» **SOURCE DOCUMENT**
Director's Diary: Una McKevitt

Una McKevitt, a Dublin-based theatre practitioner, describes her documentary theatre craft and the background to her latest work,
The Big Deal, which opens at Kilkenny Arts Festival this week:

On Thursday August 5th, actors Una Kavanagh and Shani Williams did a run through of our new show The Big Deal without a script for the first time. I'm a Project Catalyst at Project Arts Centre and we’re teching the show there this week in preparation for the Kilkenny Arts Festival. During the run through there was some stopping and starting but that was to be expected as the script was only finalised the day before.  This is my first time working with text in this way; usually performers I work with tell their own stories from memory and our work in rehearsal is finding these stories and deciding where to place them.  A script  usually only materialises after I’ve transcribed it from the DVD a few months later but in subsequent rehearsals we never use it, it’s just useful for me to have. If we can’t remember something we always refer to the dvd.

With my two previous shows as a Director, Victor and Gord and 565+ , I approached  people I knew and asked them if they would be interested in discussing elements of their lives on stage that I thought were interesting; a difficult friendship in the case of Victor and Gord and with 565+ a woman’s compulsive love of theatre.   With The Big Deal, however, although I did approach people I knew, they were already aware of the dramatic possibilities of their story. And they did not want to appear on stage.

The story of The Big Deal is one of identity and struggle, of two women born into male bodies who for a long time tried their best to get on with it. Each woman found as she got older that the pain of the situation became increasingly intolerable and each began the process of transitioning to live full time as women.  It is also a love story. One of the protagonists grieves for her marriage that failed because, in her own words, she could not be the man her wife needed her to be.

When I was younger my mind was very conformist. I would gape at the houses of married couples on my road who didn’t have children marvelling at their strange lives.  How could they be married and not have children? Weird. When I was 11 (it was the early ‘80’s) and a neighbour told me there was a society for gay people in UCD I could actually feel my brain shift in my skull as it tried to accomodate this new information.  Despite my limitations and for some reason that is still unclear to me I always accepted unquestionably, even at a young age, that somebody could be born into the wrong body. And I still do.

What I didn’t understand was what it felt like. The two women have explained to me that for most of their lives, and they knew from a very young age, they were physically and psychically uncomfortable every day; they were worn down with the performance of being male, the effort of pretending to be something they were not and the pain of that situation infected their lives and their health. When they talk about their experience they both use the word condition; for a long time they lived every day with something that became increasingly difficult to cope with as they got older:
I was always like this but the pain was in my heart.
The older I became the more I thought of my mortality.
Not so much that I was afraid of death but that the chance to have my life was slipping away. So I was getting worse, the pain of the situation was getting worse.

» **WORK REQUIRED**
In the director's diary about The Big Deal, what are the titles of Una McKevitt's two earlier shows as a director?

» **DATA PROVIDED**
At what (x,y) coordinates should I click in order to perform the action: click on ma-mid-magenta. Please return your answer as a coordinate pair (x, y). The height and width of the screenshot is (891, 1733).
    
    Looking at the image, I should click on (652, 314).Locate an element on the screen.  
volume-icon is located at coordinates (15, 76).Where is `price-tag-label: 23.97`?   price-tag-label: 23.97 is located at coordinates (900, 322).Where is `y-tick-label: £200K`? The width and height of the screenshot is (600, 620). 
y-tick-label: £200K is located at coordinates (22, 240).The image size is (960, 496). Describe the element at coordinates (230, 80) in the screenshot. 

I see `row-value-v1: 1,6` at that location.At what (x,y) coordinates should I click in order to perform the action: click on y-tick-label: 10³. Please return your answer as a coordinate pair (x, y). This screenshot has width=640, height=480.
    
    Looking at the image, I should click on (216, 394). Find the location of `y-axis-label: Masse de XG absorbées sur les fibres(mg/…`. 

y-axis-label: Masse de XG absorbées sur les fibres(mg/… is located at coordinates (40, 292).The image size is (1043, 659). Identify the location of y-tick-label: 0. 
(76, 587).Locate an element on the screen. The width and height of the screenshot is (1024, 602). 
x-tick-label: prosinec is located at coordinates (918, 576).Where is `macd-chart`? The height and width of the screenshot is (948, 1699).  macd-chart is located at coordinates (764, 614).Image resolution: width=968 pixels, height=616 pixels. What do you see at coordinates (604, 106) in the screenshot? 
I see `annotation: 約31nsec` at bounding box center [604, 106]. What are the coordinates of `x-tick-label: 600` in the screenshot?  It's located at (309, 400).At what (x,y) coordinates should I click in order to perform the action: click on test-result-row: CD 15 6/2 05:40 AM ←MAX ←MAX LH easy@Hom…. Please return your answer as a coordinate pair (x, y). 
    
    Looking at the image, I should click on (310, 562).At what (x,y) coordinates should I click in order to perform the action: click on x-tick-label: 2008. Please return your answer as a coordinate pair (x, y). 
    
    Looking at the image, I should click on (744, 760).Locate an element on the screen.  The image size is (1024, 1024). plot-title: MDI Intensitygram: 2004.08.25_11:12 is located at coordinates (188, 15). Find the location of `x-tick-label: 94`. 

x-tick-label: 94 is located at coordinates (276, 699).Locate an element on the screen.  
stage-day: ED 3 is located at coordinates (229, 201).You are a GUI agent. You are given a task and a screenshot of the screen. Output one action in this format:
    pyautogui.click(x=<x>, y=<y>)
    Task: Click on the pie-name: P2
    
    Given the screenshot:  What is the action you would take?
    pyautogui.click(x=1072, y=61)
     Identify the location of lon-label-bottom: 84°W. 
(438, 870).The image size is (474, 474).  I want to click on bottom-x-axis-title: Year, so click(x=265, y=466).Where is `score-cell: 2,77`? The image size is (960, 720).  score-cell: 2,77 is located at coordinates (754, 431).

» **ANSWER TO THIS EXERCISE**
Victor and Gord and 565+